An example of our work

This example is based on real cases that we've worked with.

Suppose that you want to find out people's reactions to your products or services. One common approach is to use a Likert scale like the one below, which has five categories, ranging from strongly dislike to strongly like.

The limitations of this approach are well known in standard survey best practice. Among other things, it seriously limits the ways in which you can analyse your findings.

A more powerful way of asking the same question is to re-phrase it as two questions. In the example below, we've used two lines, one running from don't like to strongly like, and the other running from don't dislike to strongly dislike.

With this method, you ask the participant to make a mark at the point on each line corresponding to how they feel. For instance, if they don't much like the product or service, they would make a mark near the don't like end of the line; similarly, if they don't particularly dislike it, they would make a mark near the don't dislike end of the line.

This method gives you some powerful advantages when you analyse the results.

In one of our studies, we looked at perceptions of home pages on websites. We found that there were several ways in which a website could be rated as in the middle of a single scale. Those ways have big implications for an organisation's decisions.


The picture below shows this approach applied to three imaginary products. All three had average ratings on a previous survey with old-style Likert scales.

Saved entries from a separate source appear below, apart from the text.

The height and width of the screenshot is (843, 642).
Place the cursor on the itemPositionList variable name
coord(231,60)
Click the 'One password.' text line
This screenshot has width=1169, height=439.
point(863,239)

Product A had average ratings because nobody had strong feelings about it either way; it was boring, but harmlesss. It needs to have something good added.

Product B had average ratings because of the "Marmite effect". People either loved it or hated it, and the two sets of numbers had balanced each other out in the previous survey. It needs to be treated as a cult product.

Product C had average ratings because everyone both loved it and hated it at the same time. Again, those ratings had cancelled each other out. It needs to have bad features removed.

This example shows how a subtle change in approach can give much more powerful insights, with very practical implications.